Evaluation by simulation of screw insertion using fine-cut computed tomographic (CT) scans and screw trajectory software.Objective.
To evaluate the feasibility and optimal trajectory of the occipital condylar screw.Summary of Background Data.
To the best of our knowledge, no large series examining the feasibility and optimal trajectory of occipital condylar screws have been published.Methods.
We simulated unicortical placement of a 4 × 18-mm screw using 1-mm sliced CT scans and 3-dimensional screw trajectory software in 314 occipital condyles of 157 patients. With the screw tip directed toward a point just below the tip of the basion on lateral fluoroscopy, 3 entry points were compared in view of success rate of screw placement, safe range of medial angulation in an axial plane, and maximum screw length.Results.

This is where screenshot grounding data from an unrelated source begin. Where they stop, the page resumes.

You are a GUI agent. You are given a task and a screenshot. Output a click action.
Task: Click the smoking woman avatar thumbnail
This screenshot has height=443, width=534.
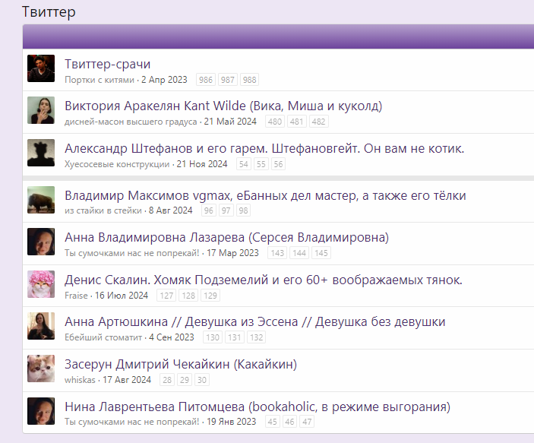[41, 110]
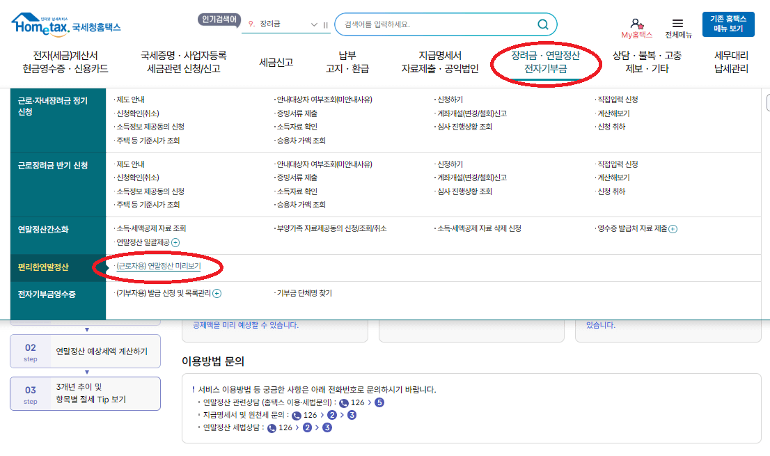Click the search magnifier icon
770x456 pixels.
[543, 24]
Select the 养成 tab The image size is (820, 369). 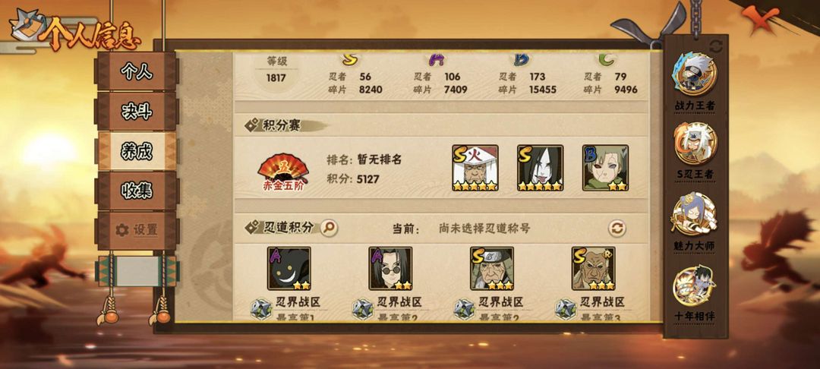click(x=137, y=151)
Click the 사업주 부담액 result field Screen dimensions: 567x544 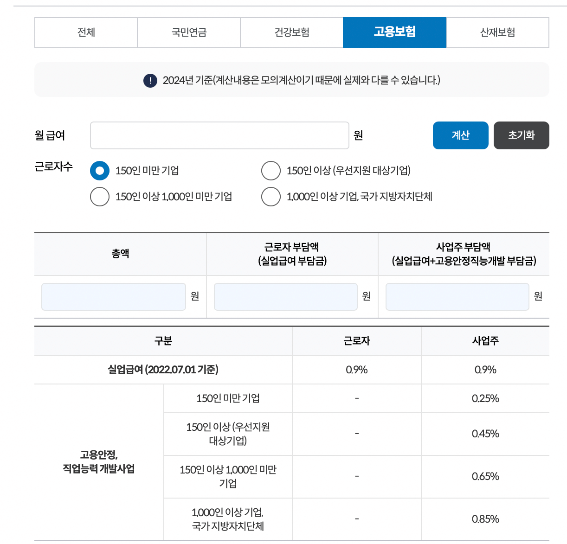point(457,296)
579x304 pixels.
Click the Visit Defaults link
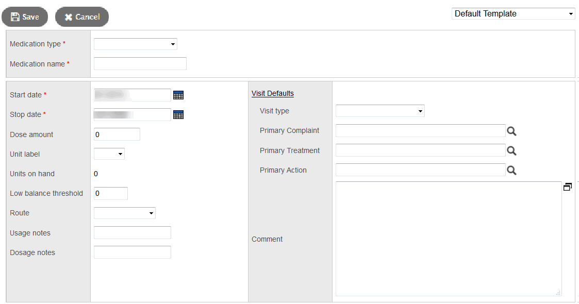pos(273,93)
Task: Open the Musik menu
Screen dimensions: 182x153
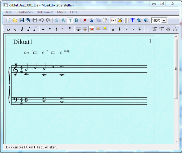Action: coord(61,12)
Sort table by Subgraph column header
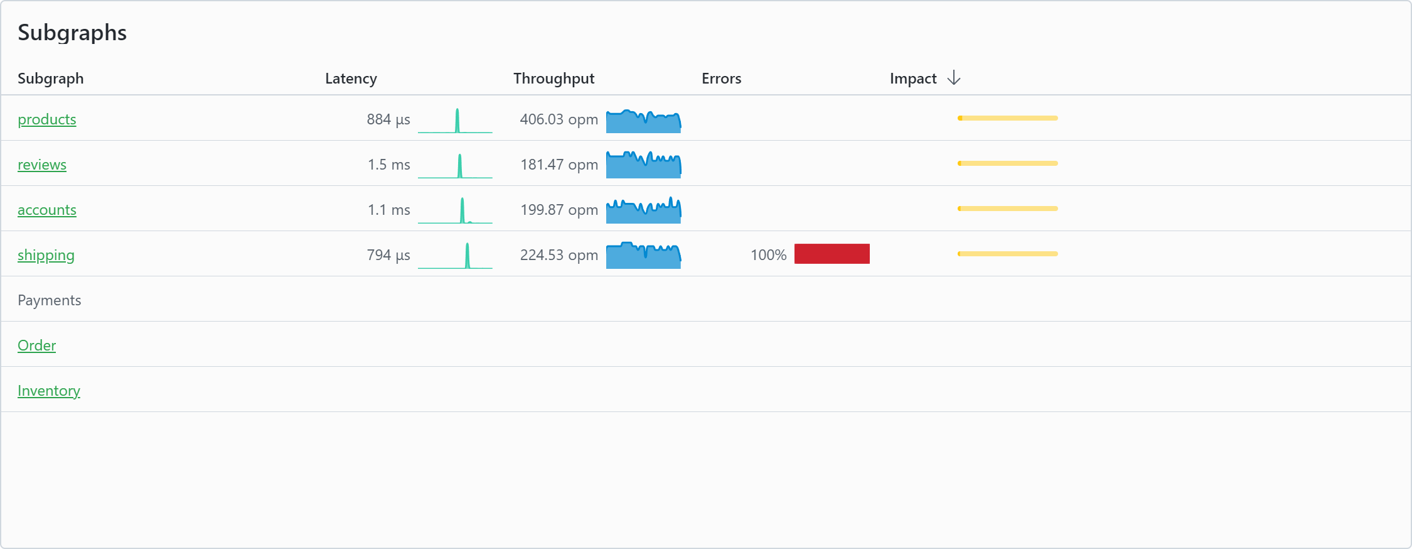This screenshot has width=1412, height=549. click(x=50, y=79)

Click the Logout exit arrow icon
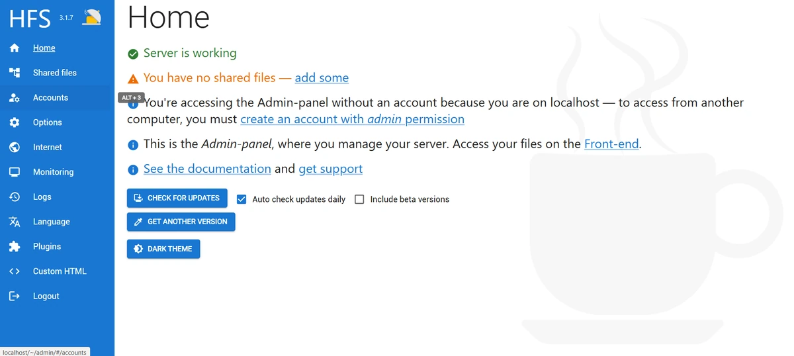(15, 296)
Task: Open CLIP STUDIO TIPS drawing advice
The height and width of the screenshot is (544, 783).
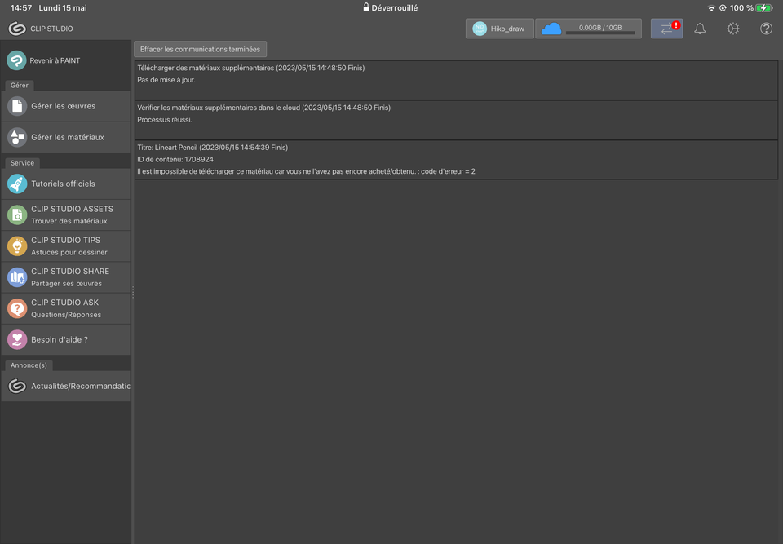Action: coord(65,245)
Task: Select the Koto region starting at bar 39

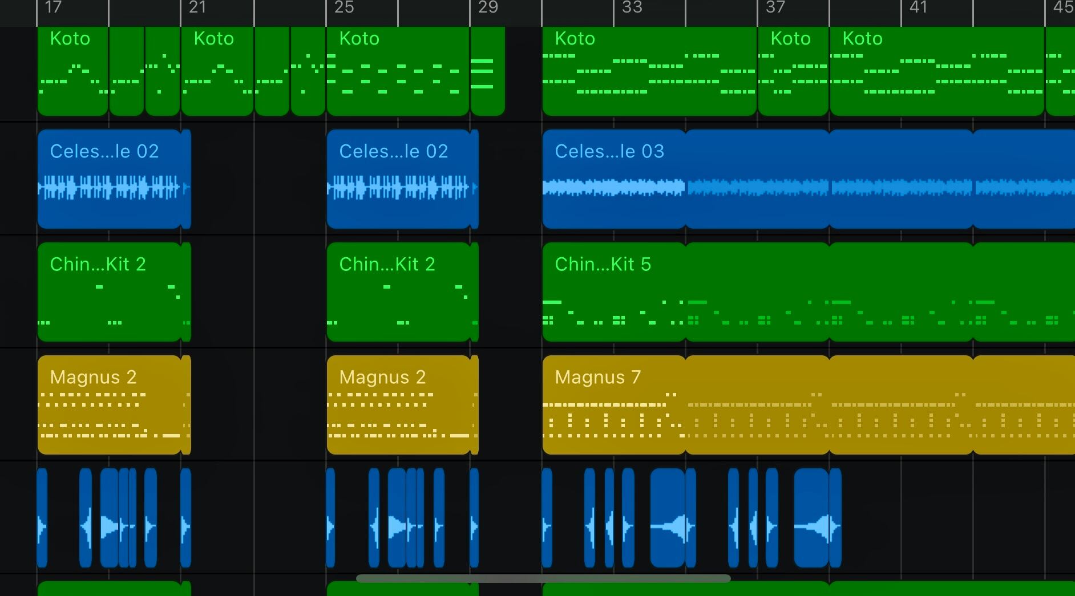Action: point(936,71)
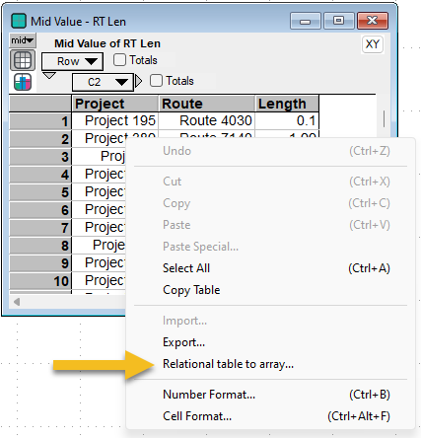Switch to table view icon
This screenshot has height=438, width=421.
[23, 60]
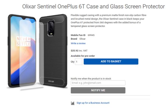
Task: Click the Never Settle logo on phone screen
Action: tap(24, 42)
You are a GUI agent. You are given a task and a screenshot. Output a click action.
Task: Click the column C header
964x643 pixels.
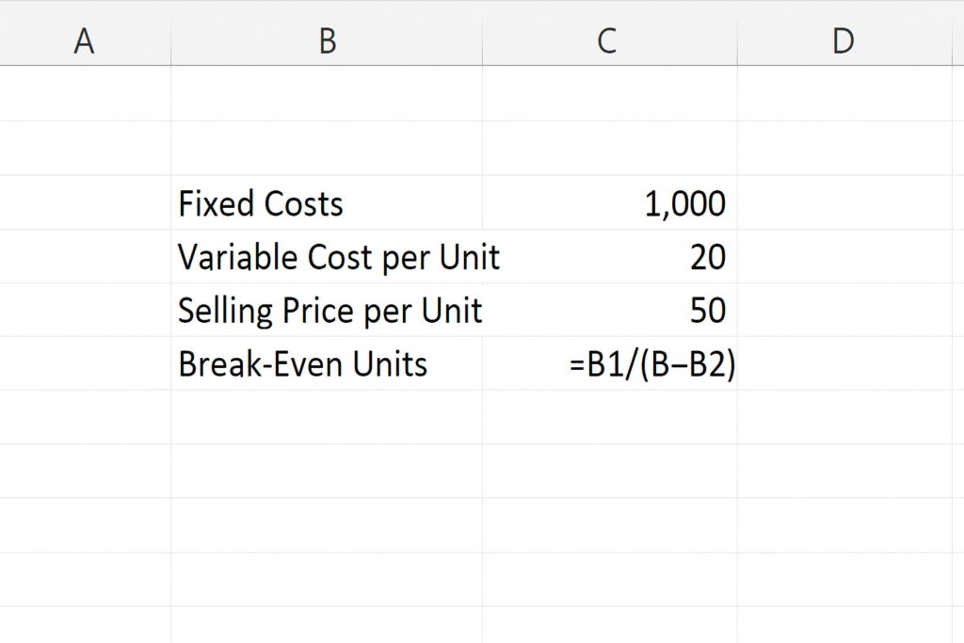(x=608, y=41)
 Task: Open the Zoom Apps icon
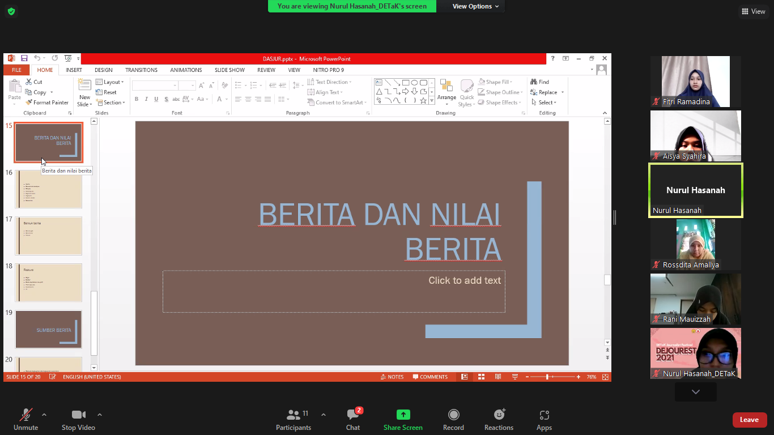544,415
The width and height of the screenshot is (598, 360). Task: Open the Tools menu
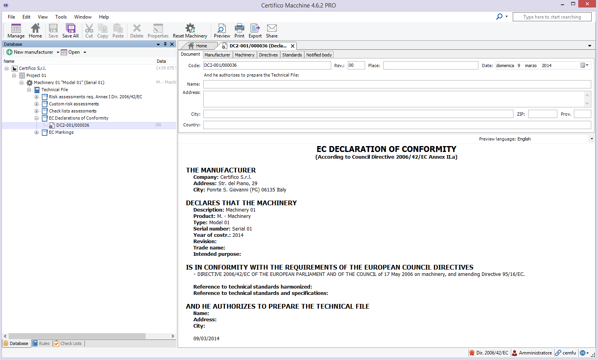(61, 17)
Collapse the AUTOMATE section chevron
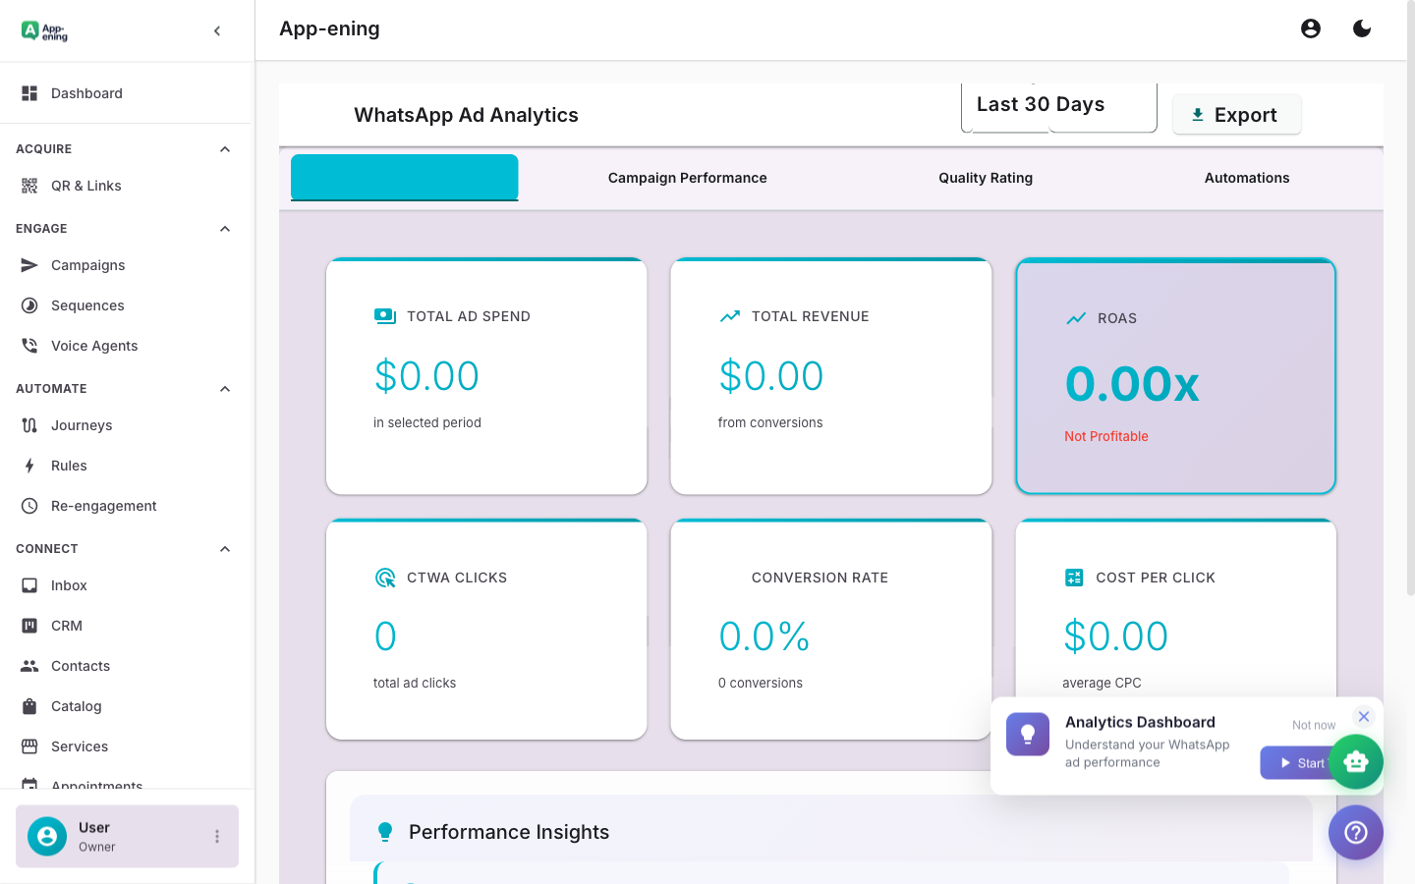 225,388
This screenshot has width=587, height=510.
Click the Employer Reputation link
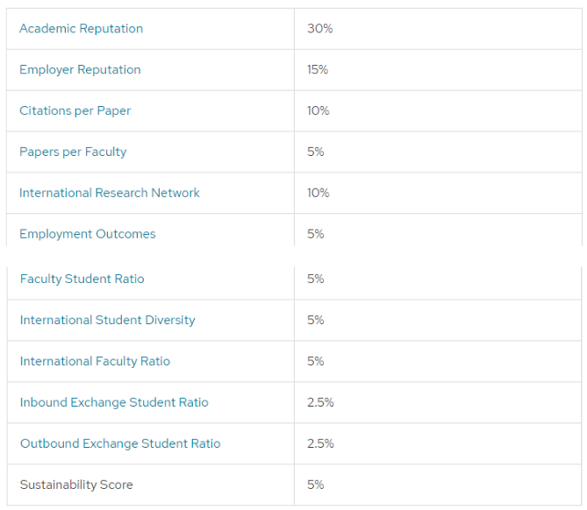click(x=80, y=69)
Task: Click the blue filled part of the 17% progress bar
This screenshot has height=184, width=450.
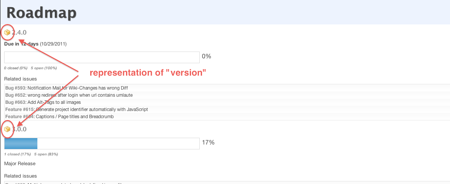Action: point(21,143)
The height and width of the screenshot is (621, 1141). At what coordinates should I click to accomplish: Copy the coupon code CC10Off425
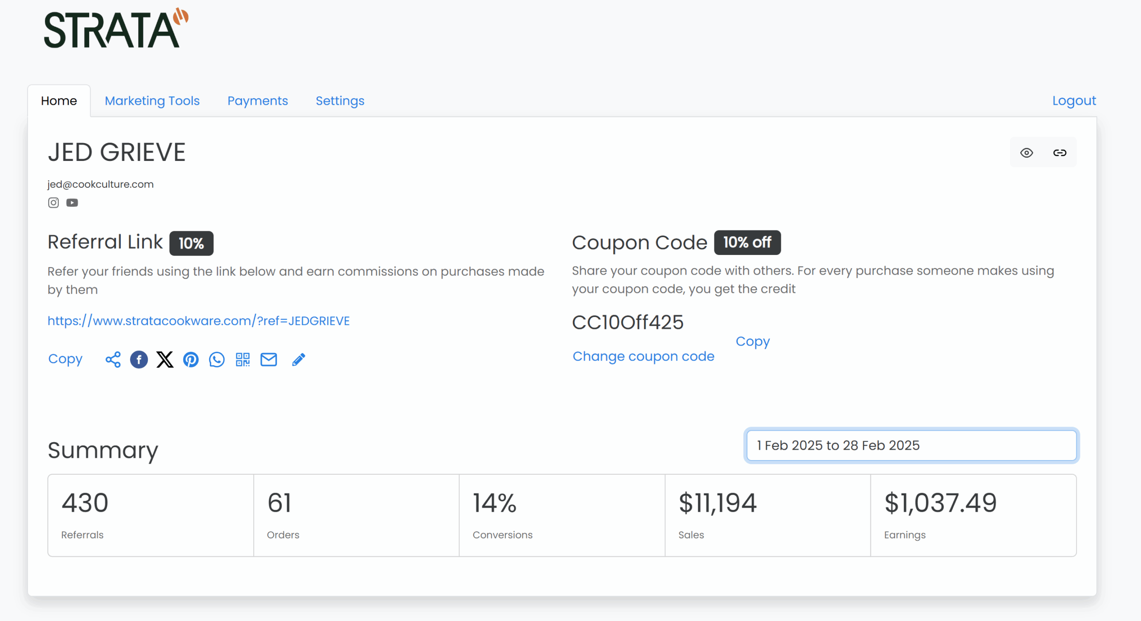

The lateral entry point had the highest success rate (93.0%) of screw placement, mean safe range of the medial angulation (10.9°), and maximum screw length (20.7 mm), followed by the middle (92.0%, 10.8°, and 20.6 mm, respectively) and medial (74.2%, 7.7°, and 19.7 mm, respectively) entry points. While the lateral and the middle entry points did not have any statistically significant difference in the 3 parameters, they were significantly better than the medial entry point. All 3 entry points had highly variable ranges of safe medial angulation, making it difficult to provide a single recommended value.Conclusion.
Screw placement is feasible in up to 93% of the occipital condyles. The lateral and the middle entry points are significantly better than the medial entry point. Selection between the middle and the lateral entry points should be individualized taking into account local anatomic variation. Because the medial angulation of these screws is highly variable, preoperative 3-dimensional CT evaluation and possibly even intraoperative navigation may be required.